Stored dataset records:

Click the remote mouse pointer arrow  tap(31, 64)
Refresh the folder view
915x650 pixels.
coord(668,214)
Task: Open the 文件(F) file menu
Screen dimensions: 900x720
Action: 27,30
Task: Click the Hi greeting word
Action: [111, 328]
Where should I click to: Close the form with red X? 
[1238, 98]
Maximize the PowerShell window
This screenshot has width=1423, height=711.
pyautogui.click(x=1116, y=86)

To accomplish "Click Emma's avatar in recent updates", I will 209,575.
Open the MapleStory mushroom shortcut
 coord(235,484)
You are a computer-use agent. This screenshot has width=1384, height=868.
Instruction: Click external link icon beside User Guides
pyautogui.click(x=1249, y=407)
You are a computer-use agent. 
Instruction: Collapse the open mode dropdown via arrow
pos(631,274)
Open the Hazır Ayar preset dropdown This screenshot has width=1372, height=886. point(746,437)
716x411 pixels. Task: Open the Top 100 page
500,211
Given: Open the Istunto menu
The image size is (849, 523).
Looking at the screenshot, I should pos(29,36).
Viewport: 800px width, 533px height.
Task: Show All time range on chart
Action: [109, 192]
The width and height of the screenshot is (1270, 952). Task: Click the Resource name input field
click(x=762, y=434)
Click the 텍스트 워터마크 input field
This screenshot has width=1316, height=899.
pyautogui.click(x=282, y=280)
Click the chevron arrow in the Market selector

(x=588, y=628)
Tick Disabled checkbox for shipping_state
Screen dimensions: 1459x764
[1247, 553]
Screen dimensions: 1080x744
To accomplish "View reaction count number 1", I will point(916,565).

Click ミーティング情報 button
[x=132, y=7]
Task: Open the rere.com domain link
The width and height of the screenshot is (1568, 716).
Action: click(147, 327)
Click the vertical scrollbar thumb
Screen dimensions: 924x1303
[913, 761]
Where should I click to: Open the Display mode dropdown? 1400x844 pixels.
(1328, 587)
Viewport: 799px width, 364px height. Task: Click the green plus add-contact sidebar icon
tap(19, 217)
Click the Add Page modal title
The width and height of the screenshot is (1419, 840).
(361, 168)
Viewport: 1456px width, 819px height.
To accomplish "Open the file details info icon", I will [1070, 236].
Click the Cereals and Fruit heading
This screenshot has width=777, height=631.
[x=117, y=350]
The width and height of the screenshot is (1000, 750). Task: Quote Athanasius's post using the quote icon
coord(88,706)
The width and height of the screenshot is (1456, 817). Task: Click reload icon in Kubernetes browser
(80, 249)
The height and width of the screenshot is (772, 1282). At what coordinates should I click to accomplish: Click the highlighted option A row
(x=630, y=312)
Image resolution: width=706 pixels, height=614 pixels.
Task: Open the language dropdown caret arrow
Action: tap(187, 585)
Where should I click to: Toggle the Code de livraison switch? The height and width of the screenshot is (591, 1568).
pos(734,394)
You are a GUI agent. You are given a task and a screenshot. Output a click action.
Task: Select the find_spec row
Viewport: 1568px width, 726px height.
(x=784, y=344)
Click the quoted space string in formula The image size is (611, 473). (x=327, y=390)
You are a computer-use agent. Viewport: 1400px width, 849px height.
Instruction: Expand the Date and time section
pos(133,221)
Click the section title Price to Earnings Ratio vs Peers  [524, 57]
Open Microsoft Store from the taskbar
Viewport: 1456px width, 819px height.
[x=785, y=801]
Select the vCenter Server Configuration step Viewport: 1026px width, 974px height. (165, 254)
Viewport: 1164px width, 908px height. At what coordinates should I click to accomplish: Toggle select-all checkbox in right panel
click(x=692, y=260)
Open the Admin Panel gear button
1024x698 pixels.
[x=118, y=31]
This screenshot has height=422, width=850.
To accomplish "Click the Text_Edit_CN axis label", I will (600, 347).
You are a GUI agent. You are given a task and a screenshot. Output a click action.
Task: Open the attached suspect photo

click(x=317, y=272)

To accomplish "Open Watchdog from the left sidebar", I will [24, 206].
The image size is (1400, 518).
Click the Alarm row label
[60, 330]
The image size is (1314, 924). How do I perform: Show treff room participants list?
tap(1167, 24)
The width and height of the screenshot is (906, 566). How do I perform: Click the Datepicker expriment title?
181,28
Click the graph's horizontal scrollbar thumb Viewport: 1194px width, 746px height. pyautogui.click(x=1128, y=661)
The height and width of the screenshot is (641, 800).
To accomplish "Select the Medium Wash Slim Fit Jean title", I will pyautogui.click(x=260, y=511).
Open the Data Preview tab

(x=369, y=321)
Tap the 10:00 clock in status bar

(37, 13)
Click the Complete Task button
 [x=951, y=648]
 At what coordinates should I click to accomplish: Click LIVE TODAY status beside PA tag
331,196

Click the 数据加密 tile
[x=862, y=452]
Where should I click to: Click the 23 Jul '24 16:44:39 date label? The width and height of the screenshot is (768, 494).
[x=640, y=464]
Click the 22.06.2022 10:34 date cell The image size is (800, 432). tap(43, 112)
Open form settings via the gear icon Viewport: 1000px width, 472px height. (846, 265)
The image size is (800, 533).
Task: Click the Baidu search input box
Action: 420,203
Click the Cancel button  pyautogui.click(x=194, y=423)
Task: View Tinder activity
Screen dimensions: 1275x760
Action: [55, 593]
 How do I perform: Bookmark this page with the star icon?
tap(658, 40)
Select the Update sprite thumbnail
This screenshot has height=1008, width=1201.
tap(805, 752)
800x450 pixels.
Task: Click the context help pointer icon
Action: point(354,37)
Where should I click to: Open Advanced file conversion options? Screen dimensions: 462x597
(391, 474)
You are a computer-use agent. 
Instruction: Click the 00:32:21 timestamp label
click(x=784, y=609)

TASK BRIEF:
Retype the lines of the material word for word, beginning with the line that contains "Maximize the PowerShell window" and continuing through the line that contains "pyautogui.click(x=1249, y=407)", both included.

REPLY:
Maximize the PowerShell window
This screenshot has width=1423, height=711.
pyautogui.click(x=1116, y=86)

To accomplish "Click Emma's avatar in recent updates", I will 209,575.
Open the MapleStory mushroom shortcut
 coord(235,484)
You are a computer-use agent. This screenshot has width=1384, height=868.
Instruction: Click external link icon beside User Guides
pyautogui.click(x=1249, y=407)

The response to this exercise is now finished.